Un langage visuel universel et des références locales
Le pixel, langage visuel universel hérité de la culture numérique, est devenu son alphabet plastique. À travers ses mosaïques, Invader joue sur l’enfance, la nostalgie, mais aussi sur la géopolitique des villes : il investit aussi bien les capitales que les villes moyennes, les zones touristiques que les quartiers populaires. Chaque œuvre est unique, pensée pour son lieu d’accueil, parfois en lien avec la culture locale, parfois simplement pour surprendre. À Amiens, certains y ont vu des références au roman de science-fiction – clin d’œil indirect à Jules Verne, figure emblématique de la ville – ou à la science et à l’exploration spatiale. D’autres mosaïques semblent plus abstraites ou décoratives, jouant simplement avec les couleurs et les formes. Cette diversité renforce la curiosité et l’effet de surprise.
Avant Amiens : Orléans et le Pays basque dans le viseur
Cette invasion amiénoise s’inscrit dans une dynamique plus large. En Mars 2025, Invader avait déjà frappé à Orléans, où il avait disséminé une vingtaine d’œuvres dans des lieux emblématiques de la ville, comme la place du Martroi, les quais de Loire ou les abords de la cathédrale Sainte-Croix. Là encore, il avait joué avec les codes locaux : certaines mosaïques représentaient Jeanne d’Arc en version 8-bit, d’autres rendaient hommage à l’histoire médiévale de la ville. De même, en Novembre 2024, plusieurs interventions ont eu lieu au Pays basque, notamment à Biarritz, Bayonne, Saint-Jean-de-Luz ou encore Guéthary. Ces mosaïques, parfois inspirées de l’univers marin, du surf ou du fronton basque, viennent colorer les façades océanes et offrir un dialogue inattendu entre tradition régionale et culture pixelisée. L’une d’elles, à Anglet, figure une planche de surf stylisée en pixels, preuve que l’artiste sait aussi faire vibrer son langage visuel au rythme des identités locales.
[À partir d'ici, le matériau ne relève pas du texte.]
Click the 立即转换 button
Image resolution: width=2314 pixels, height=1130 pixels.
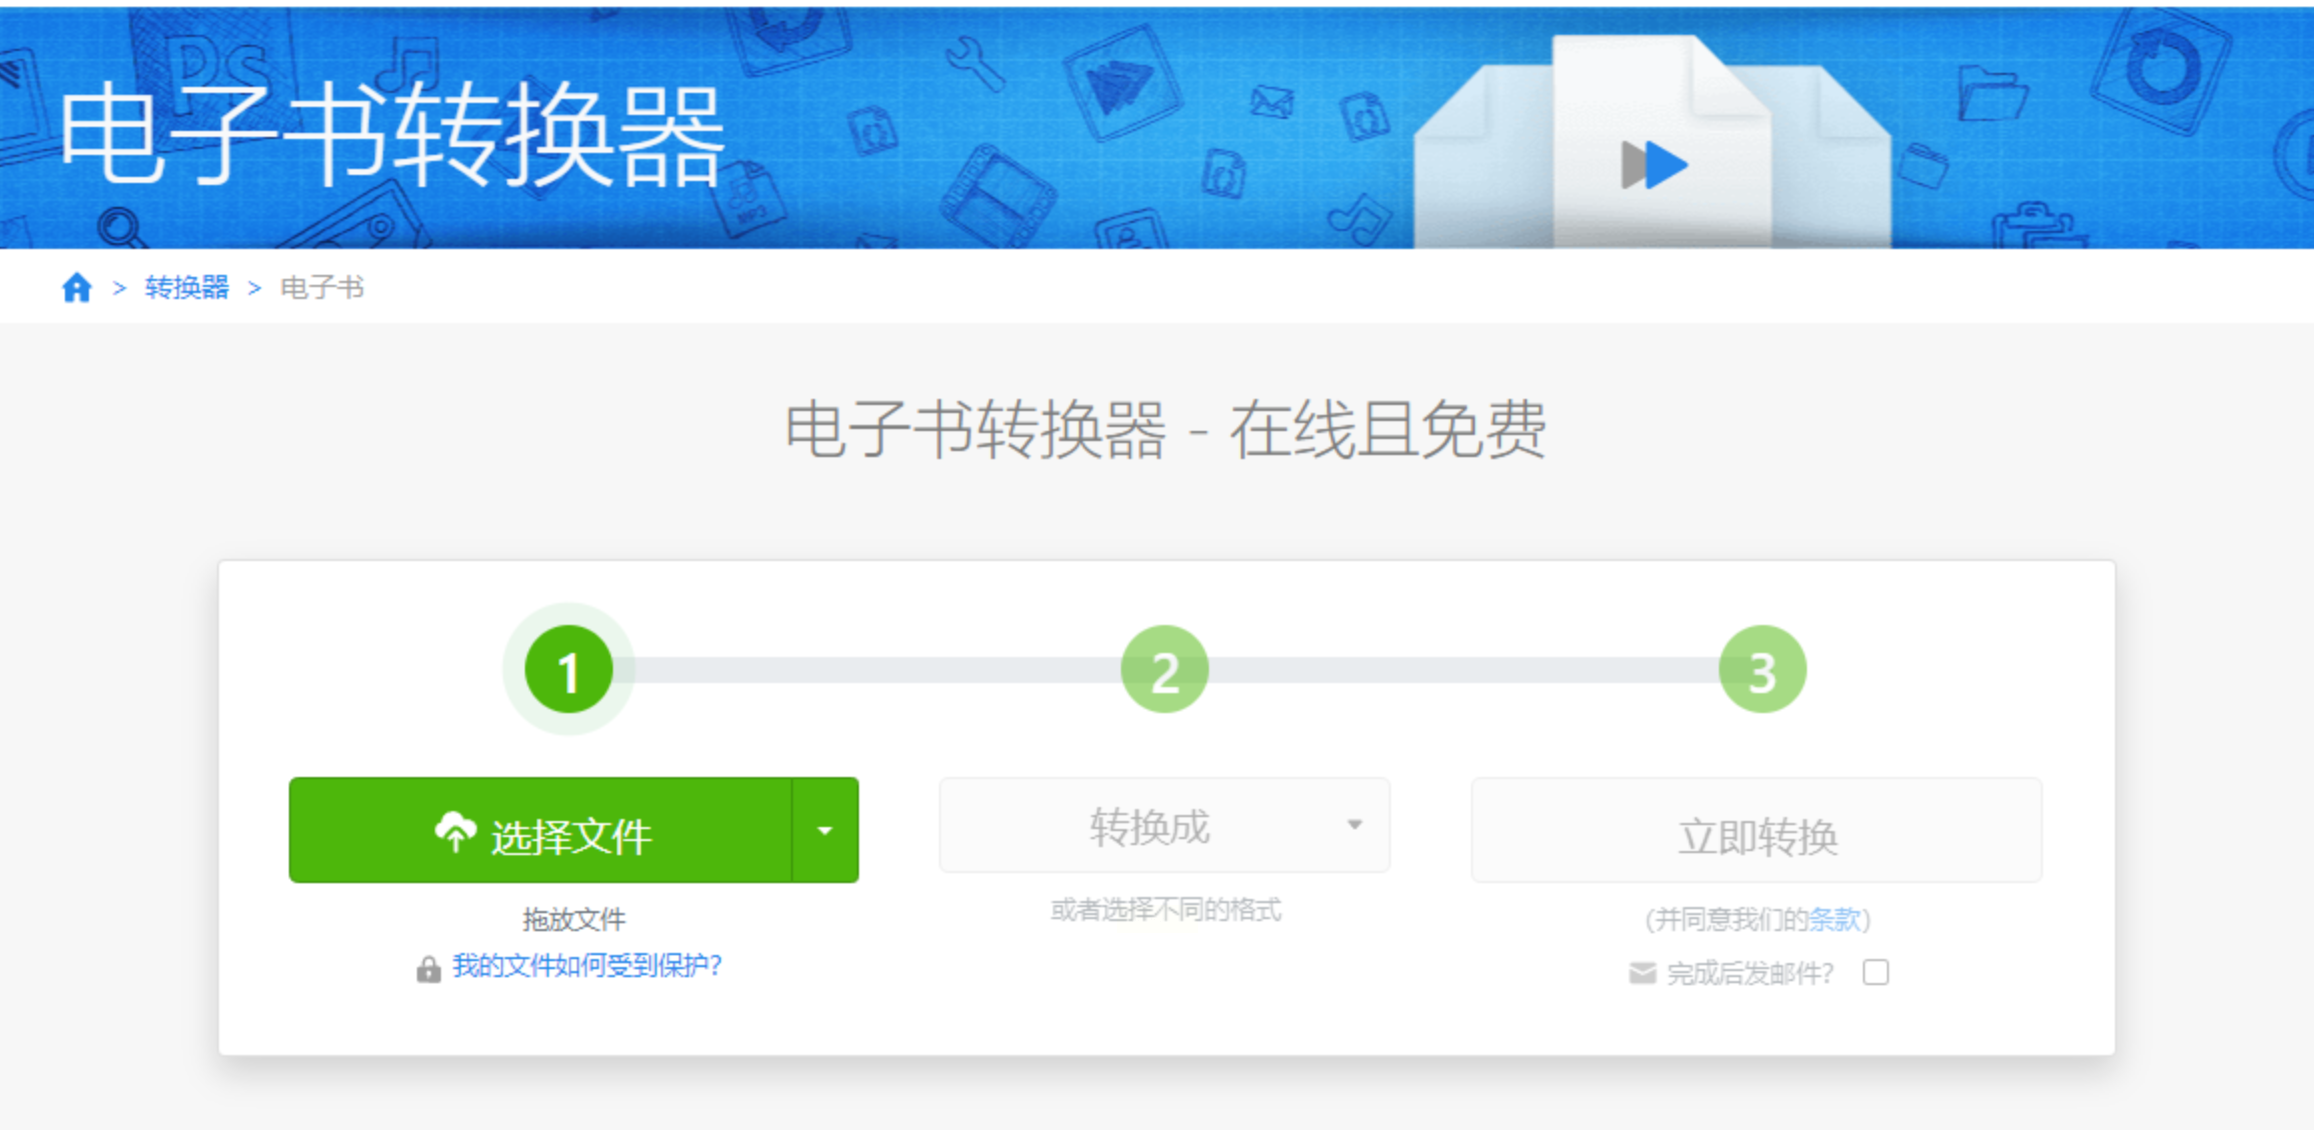(1756, 831)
Une œuvre mondiale en perpétuel mouvement
Avec Amiens, Orléans, le Pays basque et bien d’autres villes, Invader poursuit son projet ambitieux d’invasion artistique à l’échelle mondiale. Chaque mosaïque posée est une pièce de ce puzzle global, à la fois discret et monumental. L’artiste, toujours masqué, laisse derrière lui des traces lumineuses, joueuses, poétiques. À travers ses œuvres, il réinvente notre rapport à l’espace urbain, transforme le quotidien en terrain d’observation, et invite chacun à ouvrir les yeux sur la beauté qui surgit là où on ne l’attendait pas. Son art, libre, gratuit, insaisissable, agit comme une respiration dans nos paysages figés. Il nous rappelle que, même sur un mur de brique ordinaire, peut apparaître un pixel venu d’ailleurs, porteur d’un message simple : l’art est partout, pourvu qu’on veuille bien le voir.